Records for the task:
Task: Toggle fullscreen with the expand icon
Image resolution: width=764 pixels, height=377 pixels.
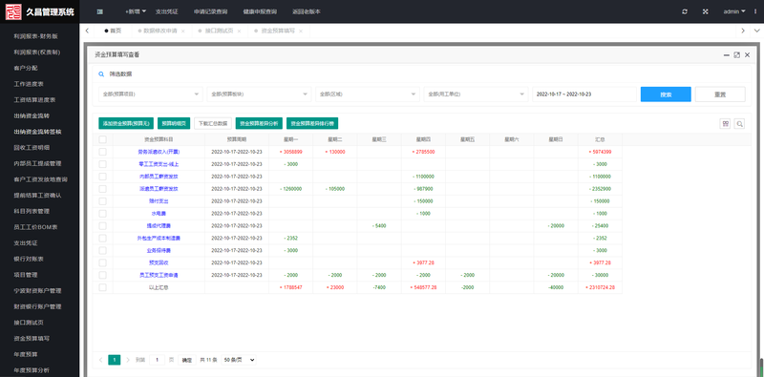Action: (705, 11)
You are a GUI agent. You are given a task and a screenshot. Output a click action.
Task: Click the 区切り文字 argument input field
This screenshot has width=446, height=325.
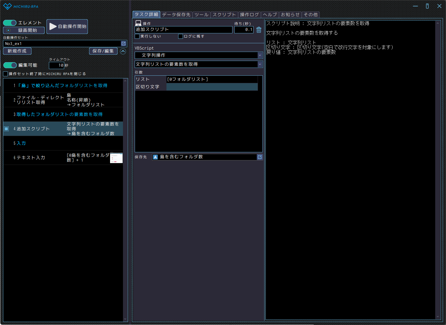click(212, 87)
==
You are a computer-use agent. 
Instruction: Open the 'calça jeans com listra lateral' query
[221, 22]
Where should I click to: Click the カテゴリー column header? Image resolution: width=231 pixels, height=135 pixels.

Aim of the task:
Copy the lines above exactly, beginning at the line that has "Instruction: Open the" and stopping after the line that has "Where should I", and omit the rest.

Exercise result:
Instruction: Open the 'calça jeans com listra lateral' query
[221, 22]
Where should I click to: Click the カテゴリー column header? Image resolution: width=231 pixels, height=135 pixels.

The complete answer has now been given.